Reproduce verbatim the rows from the line containing "Task: Click 维护服务器 in the 金币自由抢庄比赛 window" through the line containing "tap(52, 42)", including both of those lines.

Items from a dataset
•••

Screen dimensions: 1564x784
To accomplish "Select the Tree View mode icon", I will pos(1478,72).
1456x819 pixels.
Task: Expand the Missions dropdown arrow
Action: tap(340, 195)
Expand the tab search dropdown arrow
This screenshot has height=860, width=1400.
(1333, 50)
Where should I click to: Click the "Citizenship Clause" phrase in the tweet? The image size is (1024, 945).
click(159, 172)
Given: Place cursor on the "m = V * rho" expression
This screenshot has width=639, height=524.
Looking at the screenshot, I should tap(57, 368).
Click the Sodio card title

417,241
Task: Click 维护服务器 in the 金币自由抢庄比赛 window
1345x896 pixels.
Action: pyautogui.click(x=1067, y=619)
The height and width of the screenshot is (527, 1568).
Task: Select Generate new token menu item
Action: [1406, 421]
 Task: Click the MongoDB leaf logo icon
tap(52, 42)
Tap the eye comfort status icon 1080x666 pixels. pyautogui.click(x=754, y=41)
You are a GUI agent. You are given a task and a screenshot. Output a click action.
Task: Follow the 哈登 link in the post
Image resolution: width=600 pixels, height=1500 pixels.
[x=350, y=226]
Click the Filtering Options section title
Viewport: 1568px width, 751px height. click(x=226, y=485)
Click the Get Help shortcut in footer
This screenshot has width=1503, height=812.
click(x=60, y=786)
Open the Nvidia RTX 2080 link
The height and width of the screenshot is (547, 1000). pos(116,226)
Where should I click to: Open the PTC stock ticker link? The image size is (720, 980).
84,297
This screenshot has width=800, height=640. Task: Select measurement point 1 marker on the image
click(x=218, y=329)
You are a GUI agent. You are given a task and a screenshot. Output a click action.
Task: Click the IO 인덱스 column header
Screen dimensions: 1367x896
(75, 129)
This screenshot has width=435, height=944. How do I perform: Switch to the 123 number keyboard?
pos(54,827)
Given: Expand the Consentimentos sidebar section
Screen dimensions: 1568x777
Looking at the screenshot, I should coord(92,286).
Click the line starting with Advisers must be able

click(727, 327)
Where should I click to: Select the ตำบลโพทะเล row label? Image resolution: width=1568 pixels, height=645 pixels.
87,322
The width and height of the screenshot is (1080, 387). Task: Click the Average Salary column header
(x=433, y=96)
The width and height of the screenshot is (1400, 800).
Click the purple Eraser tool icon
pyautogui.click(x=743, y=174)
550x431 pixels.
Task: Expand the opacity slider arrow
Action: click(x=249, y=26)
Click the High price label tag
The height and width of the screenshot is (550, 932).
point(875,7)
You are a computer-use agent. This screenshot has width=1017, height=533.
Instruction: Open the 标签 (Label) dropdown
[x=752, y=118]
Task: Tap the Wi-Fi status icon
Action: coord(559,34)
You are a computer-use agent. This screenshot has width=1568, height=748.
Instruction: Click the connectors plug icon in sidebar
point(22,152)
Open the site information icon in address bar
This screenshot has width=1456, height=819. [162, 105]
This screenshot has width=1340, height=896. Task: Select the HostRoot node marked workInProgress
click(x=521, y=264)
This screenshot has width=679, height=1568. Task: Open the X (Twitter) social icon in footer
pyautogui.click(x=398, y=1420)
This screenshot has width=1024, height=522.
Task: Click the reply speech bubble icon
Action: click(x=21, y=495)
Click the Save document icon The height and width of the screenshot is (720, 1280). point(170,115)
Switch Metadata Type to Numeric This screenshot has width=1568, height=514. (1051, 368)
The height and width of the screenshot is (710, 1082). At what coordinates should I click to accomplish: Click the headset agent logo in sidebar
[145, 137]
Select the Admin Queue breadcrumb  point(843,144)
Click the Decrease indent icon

•••

# Solution to the problem:
Task: Click 维护服务器 in the 金币自由抢庄比赛 window
1345x896 pixels.
Action: pyautogui.click(x=1067, y=619)
The height and width of the screenshot is (527, 1568).
Task: Select Generate new token menu item
Action: [1406, 421]
 Task: Click the MongoDB leaf logo icon
tap(52, 42)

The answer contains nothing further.